自分が、方位磁針は基本的な方位を知る事しか出来ないけど、羅針盤は方位磁針を組み込んだ航海や測量に使う道具で船なんかで使うんだよ。
するとあの子は言った。
それって持ち歩ける?
自分は首を傾げつつ、こう答えた。
うーん、船に取り付けるものだし、たぶん難しいんじゃないかな。
じゃあ、方位磁針の方がいいな。持ち歩けないの不便だし。
そう、あの子は言ったのだ。
そして、羅針盤の利点と書かれたプリントに、『方位磁針の方が持ち歩けて良いと思います』とどうどうと書いていた。
自分はなんだか、それを見て笑ってしまった。

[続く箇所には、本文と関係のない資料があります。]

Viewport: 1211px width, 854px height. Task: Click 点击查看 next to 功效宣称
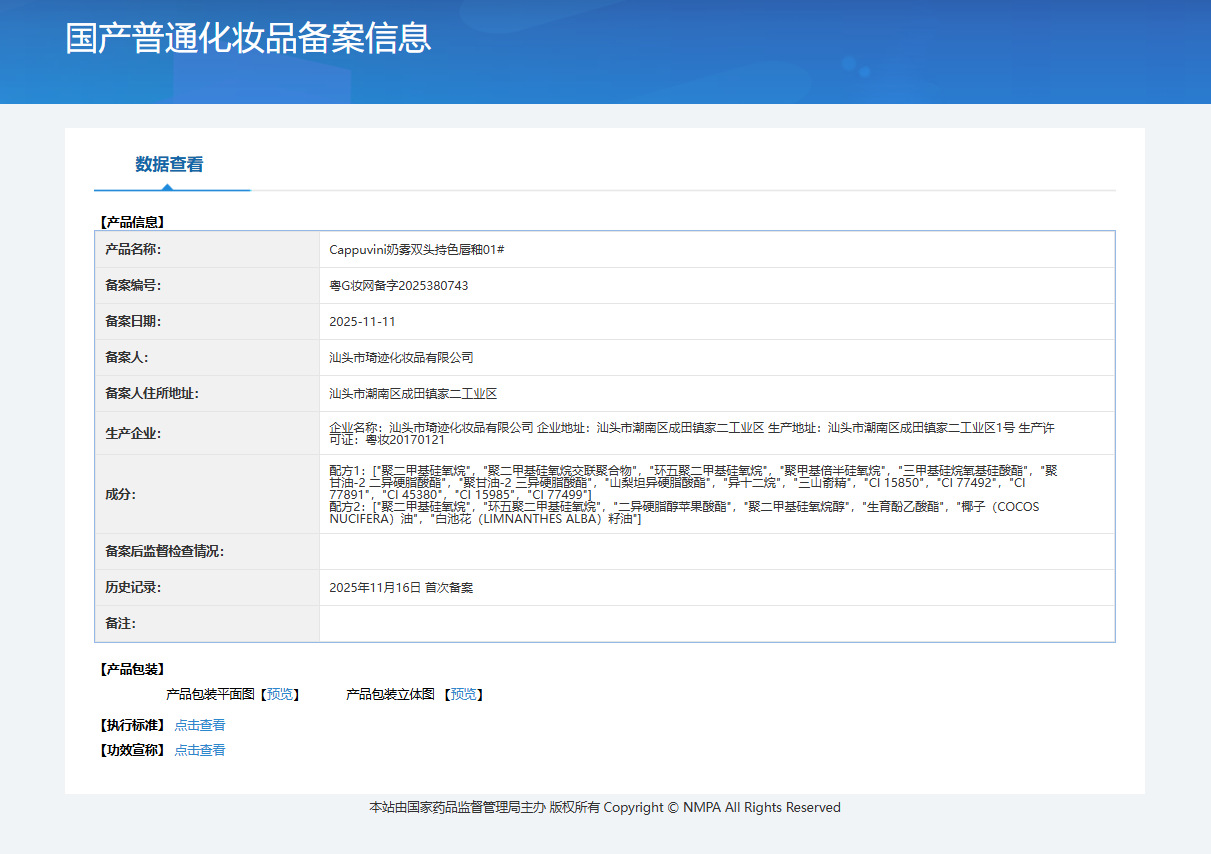click(x=200, y=750)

どこか肩がすく思いだった。
もしも、あの子と自分を方位磁針と羅針盤に分けるなら、間違いなくあの子は方位磁針で、自分は羅針盤だろう。
方位磁針であるあの子は、目的地が無くとも二本の足で東西南北を歩いて色々と探索したり発見したりして、自分だけの目的を見つける事が出来る。

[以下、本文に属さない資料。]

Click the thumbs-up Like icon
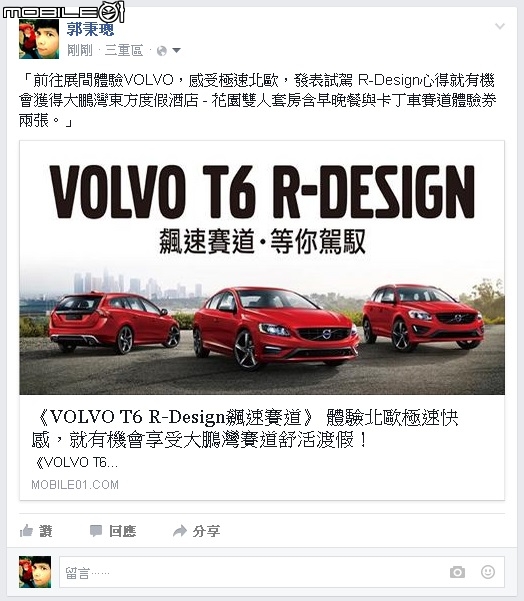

自分は逆だ。あの子より色々な事が出来るのに、目的地がわからないと、どこに行けばいいのか分からず動けない。重いしでかいし気軽に動けない。能力の無駄遣い。押し入れに入ったいつ使うか分からない骨董品の壺や気分で買ったが使っていない釣具のようなものだろう。
いや、だった、だろう。
なんだか気分が良い。窓を見る。
澄んだ青空がどこまでも続いているように見えるし、なんだか風がからっとしていて、どこまでも飛んでいけるような気がした。
帰り、どこか寄ってアイスでも食べない?
そう聞いた自分に、あの子は満面の笑みで嬉しそうに大きく頷いた。
自分の『心の羅針盤』は、よくやく目的地を手に入れた。
それは『君を笑顔にする』こと。
こんな簡単な事も分からなかったなんて、自分って思ったより馬鹿だったんだなと、くすりとひそかに笑った。